Appleが開発中と噂される折りたたみ式iPhone「iPhone Fold」に、サムスンDisplayの革新的なOLED技術「COE(Color Filter On Encapsulation)」が初めて採用されることが明らかになりました。この新技術は、従来のOLEDディスプレイが抱えていた輝度と厚みの課題を一挙に解決し、「より明るく、より薄い」ディスプレイを実現すると期待されています。次世代のスマートフォンデザインに大きな影響を与えるであろう、この画期的な技術とその展望に迫ります。
技術革新の鍵:Samsung COE OLEDとは?
従来のOLEDディスプレイでは、パネルの上部に「偏光板」と呼ばれる反射防止フィルムが搭載されていました。この偏光板は、外部からの光の反射を抑え、ディスプレイのコントラストを向上させる重要な役割を担っています。しかし、同時にOLEDディスプレイ自身が発する光の一部も吸収してしまうという欠点がありました。これにより、ディスプレイ本来の輝度が低下し、発光効率も損なわれていたのです。
そこで登場するのが、サムスンDisplayの最新技術COE(Color Filter On Encapsulation)です。COE技術を採用することで、Appleは従来の偏光板をなくし、代わりにカラーフィルターをOLEDパネルのパッケージング層に直接接着することが可能になります。これにより、ディスプレイは以下のような大きなメリットを得られます。
- より薄型化:偏光板が不要になることで、ディスプレイ全体の厚みを大幅に削減できます。
- 高輝度化:OLEDの光が偏光板によって吸収されることがなくなるため、消費電力を増やすことなく、より多くの光を透過させ、高い輝度を実現します。
- 高効率化:発光効率が向上し、バッテリー寿命の延長にも貢献します。
この技術は、Appleがさらなる薄型化を目指すiPhoneの製造に、新たな可能性をもたらすと考えられています。
Apple製品への影響と未来の展望
報道によると、AppleはこのCOE技術をまず折りたたみ式iPhoneであるiPhone Foldに採用する計画です。その後、iPhone Air 2にもこの技術を展開していくと見られていますが、初代iPhone Airの販売が期待を下回ったため、iPhone Air 2のリリースは延期されている模様です。
COE技術による薄型化と高輝度化は、特に折りたたみデバイスにおいてその真価を発揮するでしょう。ディスプレイの柔軟性を高めつつ、視認性と携帯性を両立させることが可能になります。これにより、ユーザー体験が大きく向上することが期待されます。

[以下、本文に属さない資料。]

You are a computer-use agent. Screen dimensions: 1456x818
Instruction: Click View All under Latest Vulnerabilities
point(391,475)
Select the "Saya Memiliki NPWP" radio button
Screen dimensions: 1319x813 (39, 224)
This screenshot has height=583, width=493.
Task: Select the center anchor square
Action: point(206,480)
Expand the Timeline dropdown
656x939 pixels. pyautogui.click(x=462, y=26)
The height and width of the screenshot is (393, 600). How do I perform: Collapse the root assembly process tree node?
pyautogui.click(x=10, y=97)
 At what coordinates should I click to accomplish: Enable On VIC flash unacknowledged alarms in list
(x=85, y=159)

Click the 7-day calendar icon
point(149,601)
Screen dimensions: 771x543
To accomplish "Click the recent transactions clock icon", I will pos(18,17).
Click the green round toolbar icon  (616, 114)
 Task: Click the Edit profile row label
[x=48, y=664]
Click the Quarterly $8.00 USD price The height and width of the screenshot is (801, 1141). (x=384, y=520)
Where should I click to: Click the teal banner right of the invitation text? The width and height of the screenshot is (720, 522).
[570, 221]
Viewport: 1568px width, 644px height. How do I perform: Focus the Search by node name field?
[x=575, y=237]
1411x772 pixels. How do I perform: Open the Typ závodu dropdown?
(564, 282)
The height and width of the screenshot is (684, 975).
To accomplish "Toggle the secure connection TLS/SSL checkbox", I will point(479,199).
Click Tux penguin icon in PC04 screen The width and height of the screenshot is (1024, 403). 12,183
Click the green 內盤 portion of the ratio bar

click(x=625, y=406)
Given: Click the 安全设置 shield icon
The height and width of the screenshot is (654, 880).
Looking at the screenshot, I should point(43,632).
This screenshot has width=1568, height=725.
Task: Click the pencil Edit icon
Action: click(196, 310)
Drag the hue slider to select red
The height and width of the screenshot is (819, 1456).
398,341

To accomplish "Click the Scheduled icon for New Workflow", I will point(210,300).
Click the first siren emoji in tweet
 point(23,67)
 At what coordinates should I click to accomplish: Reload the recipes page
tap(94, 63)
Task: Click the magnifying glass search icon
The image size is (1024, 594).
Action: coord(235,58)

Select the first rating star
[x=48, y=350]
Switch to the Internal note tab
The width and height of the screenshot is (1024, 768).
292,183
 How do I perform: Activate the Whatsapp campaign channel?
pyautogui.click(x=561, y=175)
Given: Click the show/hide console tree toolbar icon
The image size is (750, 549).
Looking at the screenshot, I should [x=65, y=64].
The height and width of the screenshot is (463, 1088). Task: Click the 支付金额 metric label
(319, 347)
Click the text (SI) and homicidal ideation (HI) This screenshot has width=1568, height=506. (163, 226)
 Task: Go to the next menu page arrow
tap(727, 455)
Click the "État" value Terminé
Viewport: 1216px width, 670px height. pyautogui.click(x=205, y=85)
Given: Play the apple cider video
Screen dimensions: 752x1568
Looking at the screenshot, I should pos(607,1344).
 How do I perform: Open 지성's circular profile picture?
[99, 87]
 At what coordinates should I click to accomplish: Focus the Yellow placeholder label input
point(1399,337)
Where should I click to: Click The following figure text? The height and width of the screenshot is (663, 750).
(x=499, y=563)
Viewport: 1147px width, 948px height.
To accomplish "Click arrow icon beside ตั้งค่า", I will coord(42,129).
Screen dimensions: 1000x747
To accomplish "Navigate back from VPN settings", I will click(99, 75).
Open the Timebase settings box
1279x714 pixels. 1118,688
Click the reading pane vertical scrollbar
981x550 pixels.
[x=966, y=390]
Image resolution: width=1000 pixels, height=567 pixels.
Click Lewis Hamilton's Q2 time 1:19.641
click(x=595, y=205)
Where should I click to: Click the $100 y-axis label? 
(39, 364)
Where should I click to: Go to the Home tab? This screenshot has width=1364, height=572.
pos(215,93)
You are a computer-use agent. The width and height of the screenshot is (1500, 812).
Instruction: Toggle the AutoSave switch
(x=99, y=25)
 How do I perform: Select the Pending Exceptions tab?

Samsungも採用を拡大:次世代ディスプレイの標準へ
このCOE技術はApple専属のものではありません。サムスン自身も、折りたたみ式のGalaxy Z FoldシリーズやGalaxy Z Flipシリーズ、さらにはフラッグシップのストレート型スマートフォンGalaxy S26 UltraにCOE技術を適用する計画を進めています。特にGalaxy S26 Ultraは、サムスン初のCOE技術を搭載したストレート型フラッグシップになると言われています。
まとめ
サムスンDisplayのCOE OLED技術は、従来のOLEDディスプレイが抱えていた課題を克服し、スマートフォンディスプレイの新たな基準を打ち立てる可能性を秘めています。AppleのiPhone Foldへの採用を皮切りに、サムスンの主要デバイスにも搭載が予定されていることから、この技術が今後のモバイルデバイス市場におけるデファクトスタンダードとなることは間違いないでしょう。より薄く、より明るく進化したディスプレイが、私たちのスマートフォンの使い方をどのように変えていくのか、今後の動向から目が離せません。